The National Gateway Project is aimed at building an efficient rail route linking Mid-Atlantic ports with Midwestern markets through rail infrastructure and intermodal terminal projects. The improvements will allow trains to carry double-stacked containers, increase freight capacity and make the corridor more marketable to major East Coast ports and shippers. These funds will help complete the first corridor project, from Northwest Ohio to Chambersburg, Pennsylvania, through West Virginia and Maryland.

The increased capacity will provide a cost-effective alternative to long-haul trucking, directly reducing highway congestion and highway maintenance costs.
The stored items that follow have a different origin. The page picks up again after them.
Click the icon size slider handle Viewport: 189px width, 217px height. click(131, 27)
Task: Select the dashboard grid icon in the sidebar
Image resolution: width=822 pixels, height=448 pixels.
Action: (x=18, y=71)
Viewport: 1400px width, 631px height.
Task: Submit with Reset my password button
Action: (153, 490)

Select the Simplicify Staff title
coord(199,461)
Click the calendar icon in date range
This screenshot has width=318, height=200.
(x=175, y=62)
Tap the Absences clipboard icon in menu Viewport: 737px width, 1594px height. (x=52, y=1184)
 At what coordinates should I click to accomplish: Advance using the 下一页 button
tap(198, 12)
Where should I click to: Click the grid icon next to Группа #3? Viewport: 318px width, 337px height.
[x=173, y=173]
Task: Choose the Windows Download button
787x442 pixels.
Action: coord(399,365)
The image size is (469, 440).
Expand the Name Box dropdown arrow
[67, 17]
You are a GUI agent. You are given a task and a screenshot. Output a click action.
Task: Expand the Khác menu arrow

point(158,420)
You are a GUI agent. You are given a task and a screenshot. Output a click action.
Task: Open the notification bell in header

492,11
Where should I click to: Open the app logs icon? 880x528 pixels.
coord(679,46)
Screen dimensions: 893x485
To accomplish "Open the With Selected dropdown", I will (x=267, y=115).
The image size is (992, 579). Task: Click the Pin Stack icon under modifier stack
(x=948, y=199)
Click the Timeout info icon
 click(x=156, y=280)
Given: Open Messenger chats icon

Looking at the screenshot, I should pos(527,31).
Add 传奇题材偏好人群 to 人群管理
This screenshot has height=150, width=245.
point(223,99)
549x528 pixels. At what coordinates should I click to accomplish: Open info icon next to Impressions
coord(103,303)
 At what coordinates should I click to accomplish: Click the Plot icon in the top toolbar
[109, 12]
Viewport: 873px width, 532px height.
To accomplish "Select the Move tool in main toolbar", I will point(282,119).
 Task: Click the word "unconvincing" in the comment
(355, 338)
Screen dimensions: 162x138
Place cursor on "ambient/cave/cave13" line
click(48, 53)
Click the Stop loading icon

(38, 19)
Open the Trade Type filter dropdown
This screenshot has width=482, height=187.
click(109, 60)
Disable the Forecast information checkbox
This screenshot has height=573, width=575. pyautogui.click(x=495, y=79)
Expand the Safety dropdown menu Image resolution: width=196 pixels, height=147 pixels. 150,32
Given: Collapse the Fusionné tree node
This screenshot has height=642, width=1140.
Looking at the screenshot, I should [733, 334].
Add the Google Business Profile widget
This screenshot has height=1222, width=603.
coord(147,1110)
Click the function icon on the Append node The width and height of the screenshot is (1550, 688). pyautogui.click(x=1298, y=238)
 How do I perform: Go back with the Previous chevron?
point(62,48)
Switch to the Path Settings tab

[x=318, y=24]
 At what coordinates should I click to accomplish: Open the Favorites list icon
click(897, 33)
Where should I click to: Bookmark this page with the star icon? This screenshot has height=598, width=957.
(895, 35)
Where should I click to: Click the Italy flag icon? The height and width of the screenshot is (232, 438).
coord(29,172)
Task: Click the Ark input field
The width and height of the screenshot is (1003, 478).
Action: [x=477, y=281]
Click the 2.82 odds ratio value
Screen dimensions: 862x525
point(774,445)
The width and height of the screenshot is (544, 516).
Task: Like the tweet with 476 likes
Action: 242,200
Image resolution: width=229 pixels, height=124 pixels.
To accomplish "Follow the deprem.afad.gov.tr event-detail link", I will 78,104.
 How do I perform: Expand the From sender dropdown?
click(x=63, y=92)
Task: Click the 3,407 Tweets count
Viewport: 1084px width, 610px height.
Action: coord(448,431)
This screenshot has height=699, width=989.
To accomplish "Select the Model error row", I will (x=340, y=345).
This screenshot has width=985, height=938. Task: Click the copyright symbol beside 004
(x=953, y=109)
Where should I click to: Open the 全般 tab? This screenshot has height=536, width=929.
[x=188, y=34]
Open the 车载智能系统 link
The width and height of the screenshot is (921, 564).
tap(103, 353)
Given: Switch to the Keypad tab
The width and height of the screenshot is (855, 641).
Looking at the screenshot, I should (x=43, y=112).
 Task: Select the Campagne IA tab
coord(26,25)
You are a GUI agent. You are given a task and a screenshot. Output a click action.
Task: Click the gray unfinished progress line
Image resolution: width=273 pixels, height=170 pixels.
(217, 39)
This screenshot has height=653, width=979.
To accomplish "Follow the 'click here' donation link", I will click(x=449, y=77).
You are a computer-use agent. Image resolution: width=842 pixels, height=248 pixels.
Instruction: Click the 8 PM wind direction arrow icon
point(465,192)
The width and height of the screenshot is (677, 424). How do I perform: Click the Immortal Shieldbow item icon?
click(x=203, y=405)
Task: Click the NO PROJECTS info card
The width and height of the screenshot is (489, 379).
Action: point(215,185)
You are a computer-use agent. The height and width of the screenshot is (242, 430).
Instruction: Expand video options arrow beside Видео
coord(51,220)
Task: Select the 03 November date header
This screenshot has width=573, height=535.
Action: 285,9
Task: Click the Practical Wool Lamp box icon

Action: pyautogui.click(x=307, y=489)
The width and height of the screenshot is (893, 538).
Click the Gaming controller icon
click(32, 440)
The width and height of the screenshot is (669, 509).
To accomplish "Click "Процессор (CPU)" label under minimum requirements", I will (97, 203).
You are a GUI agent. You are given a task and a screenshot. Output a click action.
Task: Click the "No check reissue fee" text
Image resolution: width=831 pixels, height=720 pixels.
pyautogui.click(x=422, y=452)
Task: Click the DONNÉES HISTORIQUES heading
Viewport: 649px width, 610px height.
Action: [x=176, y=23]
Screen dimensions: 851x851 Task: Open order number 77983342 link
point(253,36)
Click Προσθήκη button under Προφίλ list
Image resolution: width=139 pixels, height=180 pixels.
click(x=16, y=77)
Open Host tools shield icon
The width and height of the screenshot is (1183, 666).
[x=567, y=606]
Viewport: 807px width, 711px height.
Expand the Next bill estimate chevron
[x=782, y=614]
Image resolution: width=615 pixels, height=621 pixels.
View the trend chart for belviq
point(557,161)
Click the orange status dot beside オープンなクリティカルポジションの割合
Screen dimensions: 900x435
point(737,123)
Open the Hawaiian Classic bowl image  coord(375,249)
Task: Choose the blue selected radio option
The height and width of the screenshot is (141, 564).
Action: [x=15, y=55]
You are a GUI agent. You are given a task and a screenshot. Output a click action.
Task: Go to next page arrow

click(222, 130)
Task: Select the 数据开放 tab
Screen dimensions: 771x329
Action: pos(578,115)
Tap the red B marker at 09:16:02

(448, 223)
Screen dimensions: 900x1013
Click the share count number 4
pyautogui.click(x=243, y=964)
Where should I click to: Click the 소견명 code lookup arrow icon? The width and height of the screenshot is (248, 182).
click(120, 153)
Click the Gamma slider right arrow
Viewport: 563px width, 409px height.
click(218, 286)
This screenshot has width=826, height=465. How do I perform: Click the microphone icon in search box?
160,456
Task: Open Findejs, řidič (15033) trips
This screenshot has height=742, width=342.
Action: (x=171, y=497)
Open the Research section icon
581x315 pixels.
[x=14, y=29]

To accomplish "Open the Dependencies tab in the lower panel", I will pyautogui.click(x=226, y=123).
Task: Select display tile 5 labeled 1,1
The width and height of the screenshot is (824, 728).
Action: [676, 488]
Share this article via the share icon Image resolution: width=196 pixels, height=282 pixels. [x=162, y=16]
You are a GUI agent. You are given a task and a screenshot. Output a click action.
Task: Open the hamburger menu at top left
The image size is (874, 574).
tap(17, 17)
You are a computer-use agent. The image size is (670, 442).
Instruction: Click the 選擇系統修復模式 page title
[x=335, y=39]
The project's benefits include reduced greenhouse gas emissions and fuel usage, lower transportation costs, improved service reliability, shorter transport times, improved highway safety, and expanded access to rail services. As part of the National Gateway project, in August, 2009, the CSX Corporation held a groundbreaking ceremony for a $175 million intermodal facility in North Baltimore, Ohio. The company projects that the facility will employ 200 and could create as many as 2,600 jobs in related industries over the next decade.

In Sep. 2009, Senator Brown sent a letter to Transportation Secretary Ray LaHood in support of the National Gateway project grant application.

The TIGER program competitively awards funds to State and local governments for capital investments in highway or bridge projects, public transportation projects, passenger and freight rail, and port infrastructure investments. The application process for TIGER funds was extremely competitive. Nationwide, 1,380 applicants requesting more than $56.5 billion applied for a share of the $1.5 billion in authorized funds for the TIGER Discretionary Grant Program.

Brown also has been an outspoken advocate for expanded passenger rail service in Ohio, having worked with both Republican and Democratic members of Ohio's congressional delegation, federal officials, and local stakeholders. In January, Ohio was awarded more than $400 million in funds to expand high speed rail to begin work on passenger rail lines connecting Cleveland, Columbus, Cincinnati, and Dayton.